Jaksa Penuntut Umum (JPU) Kejaksaan Negeri Tanjung Perak mendakwa Marwan Kustiono atas dugaan rekayasa fasilitas pembiayaan di PT Bank Syariah Mandiri (BSM) yang disebut-sebut menimbulkan kerugian keuangan negara sebesar Rp27,38 miliar.
Namun, dakwaan tersebut dinilai janggal dan problematik, mengingat sengketa pembiayaan dimaksud telah lebih dahulu diselesaikan melalui jalur perdata. Bahkan, kesepakatan perdamaian atau dading antara para pihak telah memperoleh pengesahan dari Pengadilan Agama Surabaya, sehingga memiliki kekuatan hukum tetap.

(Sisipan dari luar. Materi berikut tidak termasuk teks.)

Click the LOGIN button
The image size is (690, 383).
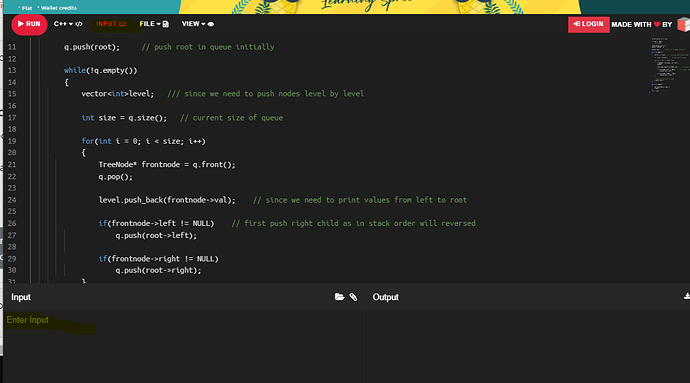tap(588, 24)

Dalam uraian dakwaan, jaksa menyebut Marwan bersekongkol dengan Ahmad Fauzan, mantan analis pembiayaan korporasi BSM periode 2012–2013, untuk meloloskan fasilitas pembiayaan perdagangan batu bara.

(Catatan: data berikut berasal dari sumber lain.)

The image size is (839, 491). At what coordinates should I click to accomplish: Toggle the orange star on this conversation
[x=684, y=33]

Namun, pihak terdakwa dengan tegas membantah tudingan tersebut. Seluruh proses pembiayaan, menurut Marwan, dilakukan sesuai prosedur internal bank dan melalui persetujuan berjenjang dari manajemen, bukan keputusan sepihak.
Tim penasihat hukum Marwan Kustiono menilai dakwaan jaksa sarat kekaburan hukum dan salah kaprah dalam menerapkan rezim pidana. Ketua tim kuasa hukum, Agustinus Marpaung, SH., MH, menegaskan perkara yang menjerat kliennya merupakan sengketa perdata murni, bukan tindak pidana korupsi.
“Ini adalah hubungan hukum utang-piutang yang telah diselesaikan melalui kesepakatan perdamaian dan disahkan oleh pengadilan. Menarik perkara ini ke ranah Tipikor merupakan kekeliruan serius dalam penegakan hukum,” tegas Agustinus, Selasa (10/2/2026).
Tak hanya substansi perkara, aspek kewenangan relatif Pengadilan Tipikor Surabaya juga dipersoalkan. Menurut tim pembela, seluruh rangkaian peristiwa hukum mulai dari pengajuan akad hingga pencairan dana berlangsung di Jakarta, tepatnya di kantor pusat BSM.
“Tidak ada satu pun peristiwa hukum yang terjadi di Surabaya. Dengan demikian, kompetensi relatif pengadilan patut dipertanyakan,” ujar Agustinus.
Ironisnya, tim kuasa hukum justru menilai pihak bank yang kini telah bertransformasi menjadi Bank Syariah Indonesia (BSI) sebagai pihak yang tidak konsisten menjalankan isi kesepakatan perdamaian yang telah berkekuatan hukum tetap.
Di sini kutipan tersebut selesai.